Le jeudi 19 avril a été marqué au www2012 par une pleinière très intéressante sur le droit universel au Web. La commissaire européenne chargée des questions numérique, Neeelie Kroes, a présenté une keynote en présence de Tim Berners-Lee et de Gilles Babinet, l’ancien président du Conseil National Numérique militant discrètement pour hadopi.

La keynote de Neelie Kroes a sorti des menottes qu’une association lui a envoyé pour lui demander de favoriser l’ouverture du web.

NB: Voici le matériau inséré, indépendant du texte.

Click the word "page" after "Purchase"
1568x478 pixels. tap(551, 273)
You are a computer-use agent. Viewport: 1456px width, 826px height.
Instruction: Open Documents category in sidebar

La commissaire europénne, comme Tim Berners-Lee estiment que le Web doit rester un espace ouvert et universel favorisant l’innovation.

Mais plus économique que politique, Neelie Kroes a plaidé pour la nécessité de trouver de nouveaux modèles économiques de juste rémunération des producteurs de contenus. En vérité, certains y pensent depuis longtemps. Par exemple, celui de licence globale,  ou même d’une redevance payée sur les abonnements des fournisseurs d’accès, permettraient une rémunération équitable des milieux cultureux.

Cependant, Neelie Kroes a bien préciser que l’ouveture du web ne doit pas être l’anarchie. Il y a donc nécessité d’avoir une régulation, mais cette régulation ne doit pas se faire au détriment des droits des citoyens, et notamment à l’accès.  Tim Berners-Lee n’a pas hésité à qualifier Hadopi de « loi ridicule » puisqu’elle peut priver  durablement tout un foyer d’internet quand un seul de ses membres illégalement des contenus.  Les législations Hadopi, SOPA, PIPA peuvent ainsi restreindre l’accès au web pour le simple téléchargement de contenus illégaux.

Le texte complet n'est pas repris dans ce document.